アンチテーゼを振りかざせ
「梓雪がまた踏み出す時、隣に居たい。
梓雪のことが、好き、すごく。
だから、置いていかないで…っ、」
恋は、自分の予想し得る範疇を超えることなく
始まって、進んでいくものだと思ってた。
相手が私を受け入れてくれるための
努力も、我慢も、当然だと思ってた。
だから、傷を隠した脆い鎧を、
いとも容易く剥がそうとしてくる
この男から、逃げていた。
___本当は、貰った言葉その全て、
嬉しくて堪らなかったのに。
「なんなの、紬は。」
「…何が。」
ハア、と大きな溜息の後、男が困ったような声でそう言ってくる。
私は今、一世一代の告白をしたところなのにその返事こそなんなのと、ちょっと聞き返す声が不満げになった。
「……置いていくわけ無いじゃん。」
でも、私の後頭部に手を回して、そっとおでこを合わせながら囁くような声で言われると、安心からぽたぽたと、再び泣けてくる私は単純だ。
いつの間にか、私が差し出したジュースは男のもう片方の手に収まっていた。
「枡川さんが、前に居酒屋に連れてきた人達がいて。
オフィス内のデスクを全部新しく取り替える案件を担当した、会社の人達。
今もたまに飲むくらい、仲が良いらしくて。
…その会社が、スポーツメーカーだった。」
「……、」
"え、もしかして10000mやってた久箕君!?"
「その中に、ランニング用品のカテゴリーを担当してる、当たり前に陸上競技にも詳しい人が居て。
俺が店員として接客に行ったら、驚いてた。
……一緒に働かないかって、その人がまた会いに来てくれて、誘ってもらった。」
枡川さんが、梓雪と話すようになったきっかけがあったと言っていたのはこのことだったのだと、そこで気づく。
「ずっと踏ん切りが、つかなかった。
俺はもう走ることから離れた人間で、今更また、スポーツに関係する会社なんか、大丈夫かって思った。
……でも。」
至近距離で絡む視線の先の、綺麗な瞳が微かな月明かりでもきちんと照らされていた。
その揺るがない光が、まるでこの男の真っ直ぐな言葉を、投影してるみたいだった。
「カルピスサワーだけじゃダメだって頑張る、面倒な紬を見てたら、もうそろそろ逃げられないと思って。」
「……」
"面倒"は、余計だと思う。
だけどそれを言うには、あまりに喉がつっかえる。
「その会社に話聞きに行ったら、楽しそうかも、って思う自分がいた。
ちゃんと、面接受けて採用が決まって。
…あんだけ八恵さんに走ることに関する仕事はしないって断ってたくせに。
面接で結局、"ランナーに関わることがしたいです"って言ってるから自分でも笑えた。
結局俺は、苦しんでも辛くても、
走ることが好きだったことは簡単に忘れられない。
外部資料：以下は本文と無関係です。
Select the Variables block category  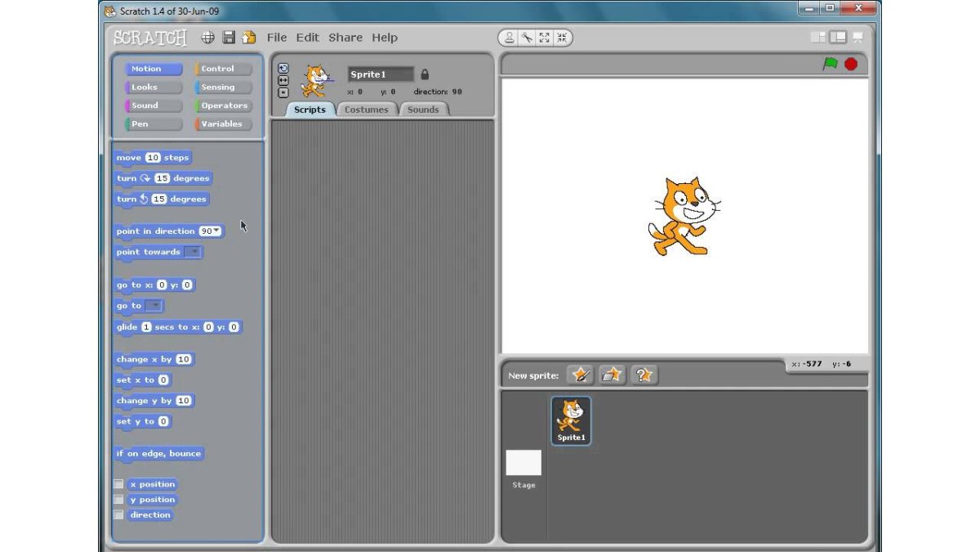point(222,124)
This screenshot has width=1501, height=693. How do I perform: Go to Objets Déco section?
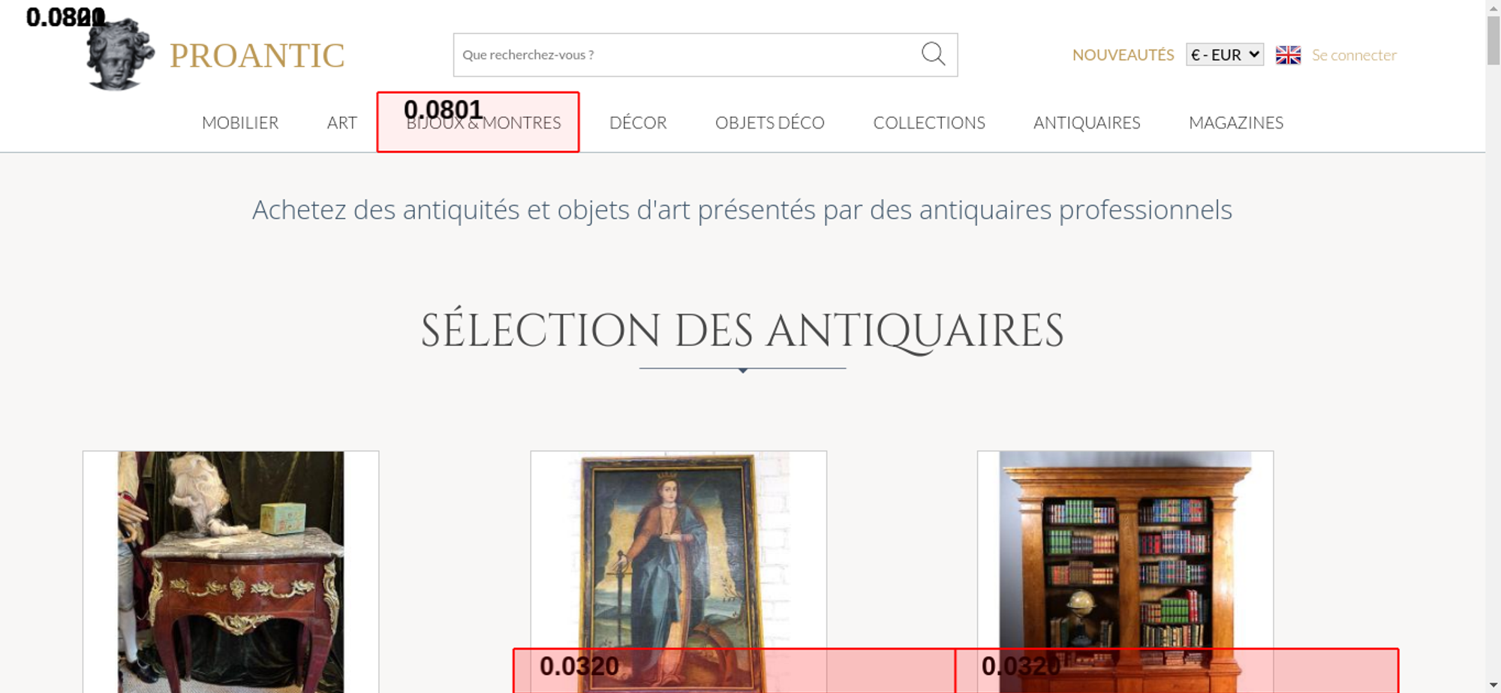[770, 122]
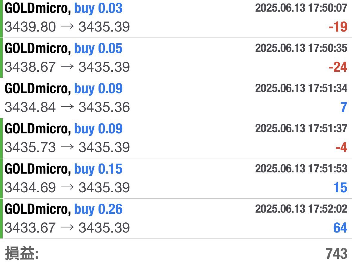Click the timestamp 2025.06.13 17:51:37
The image size is (352, 265).
click(x=301, y=129)
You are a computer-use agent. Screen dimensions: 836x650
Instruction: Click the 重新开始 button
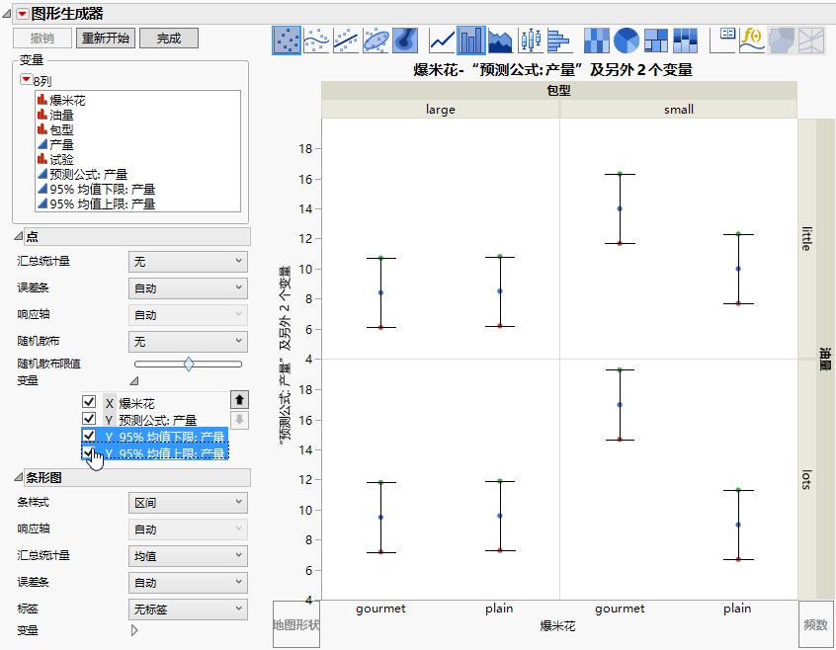pos(105,39)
」
「……梓雪だって、面倒だよ。」
「うん、ごめん。」
全く反省の色が無い声で謝罪する男は、優しく私を見つめていた。
「就職するから髪も戻して、バイトも辞めた。
中途半端な状態じゃなくて、
どうするか決めた自分で、紬に会おうと思ってた。」
「……中途半端なんて、言わないで。」
「…、」
「梓雪は、またもう一回、
立ち上がるための休息してただけでしょ…?」
そう言った途端、笑っていた筈の梓雪は顔が少し歪んだ気がして。
それを隠すように、私を抱き締める。
"新しい生活の中には、新しい出会いがちゃんとあって。それを見逃さずに自分の進む方向をまた決めたあいつのこと、私は凄いなって、思うの。
____進み続けるのと同じくらいに、自分を奮い立たせてもう一回立ち上がるのだって、凄く大変に決まってる。"
「……紬。」
朝地さんの言葉を思い出していた私の名前を、くぐもった声で呼ばれた。
「なに?」
「___走って俺に会いに来てくれて、ありがと。」
この静かな夜にひっそり消えるような、
震えた小さな感謝が、私にはとびきり愛しかった。